Dylan Robinson
Dylan Robinson is a xwélmexw scholar and artist (Stó:lō/Skwah). He was the Canada Research Chair in Indigenous Arts at Queen’s University on Haudenosaunee and Anishinaabe lands. Since 2022 he returned home to lhq’a:lets / Vancouver to serve as Associate Professor at the University of British Columbia in the School of Music, and Advisor to the Dean on Indigenous Arts.
His work takes various forms including writing (from event scores to autotheory), gatherings, curatorial practice and interarts creation. This range of forms offers him a space to integrate the sonic, visual, poetic and material that are inseparable in Stó:lō culture. Across these forms, he identifies as a scholar of sound studies and visual studies, as a collaborator on interdisciplinary research-creation, and as a facilitator (curator/dramaturge) of art and gathering.
In the area of Indigenous sonic culture, my research centers the epistemological stakes of listening positionality. Much of my research has examined the appropriation of Indigenous song in contemporary classical music, and artistic practices of repatriation and redress. Continuing this work, I lead the Indigenous Advisory Council of the Canadian Music Centre as co-chair with Marion Newman, to redress the appropriation of Indigenous song and mis-reperesentation of Indigenous culture in Canadian compositions. Another project, Xóxelhmetset te Syewá:l | Caring for Our Ancestors, involves Indigenous-led processes for re-connecting kinship between Indigenous songs and material culture—variously understood as loved ones, ancestors, life—and the communities that they come from. The project also takes as a central objective an examination of the carceral logics of museums as spaces that confine Indigenous life.

Source data =>
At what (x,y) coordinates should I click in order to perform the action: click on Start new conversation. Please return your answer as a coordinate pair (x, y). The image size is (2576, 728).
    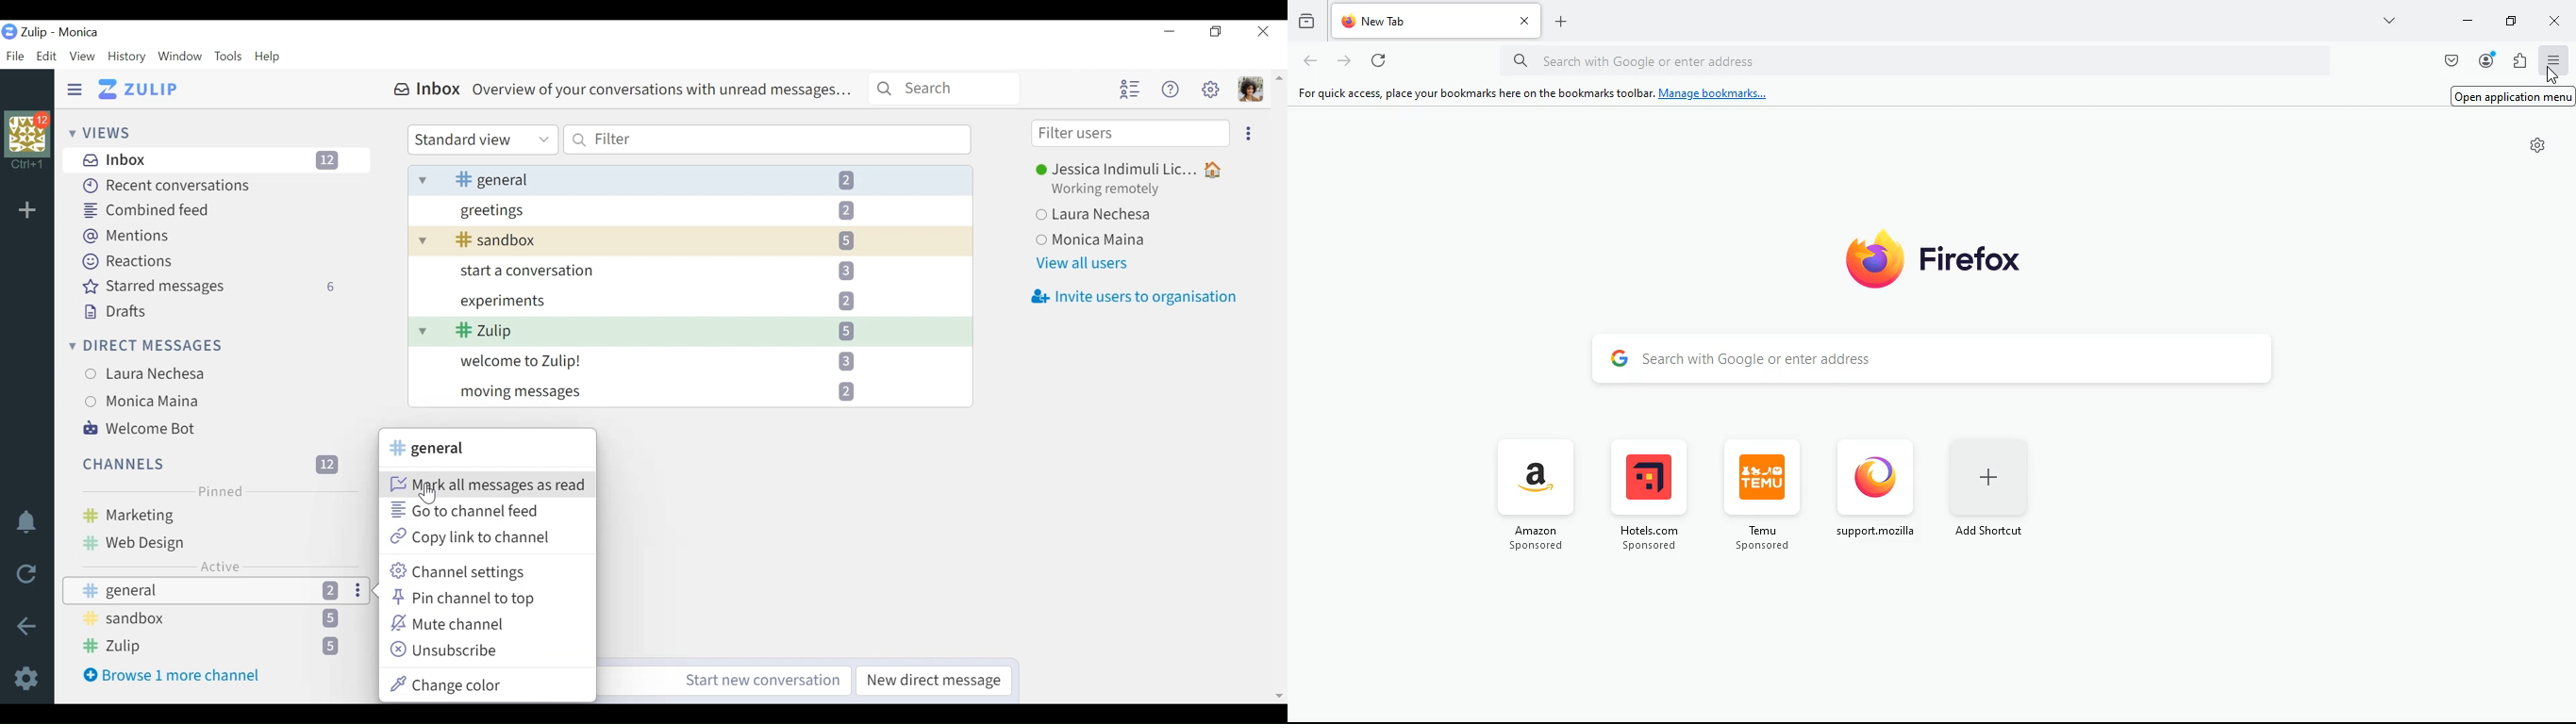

Exercise instructions => Extend the Dylan Robinson biography above, picking up right after its final sentence.

Exercise answer =>
My research on Indigenous public art is characterized by a focus on inter-arts forms (text-based art, sound art and devised performance) that engage multiple senses. This work questions how Indigenous rights and settler colonialism are embodied and spatialized in public space. My most recent work in this area examines public art and civic beautification initiatives in Canada that interpellate settler subjectivity by re-materializing colonial history. Doing so enacts violence toward Indigenous lands as a non-human relation that such work is situated upon.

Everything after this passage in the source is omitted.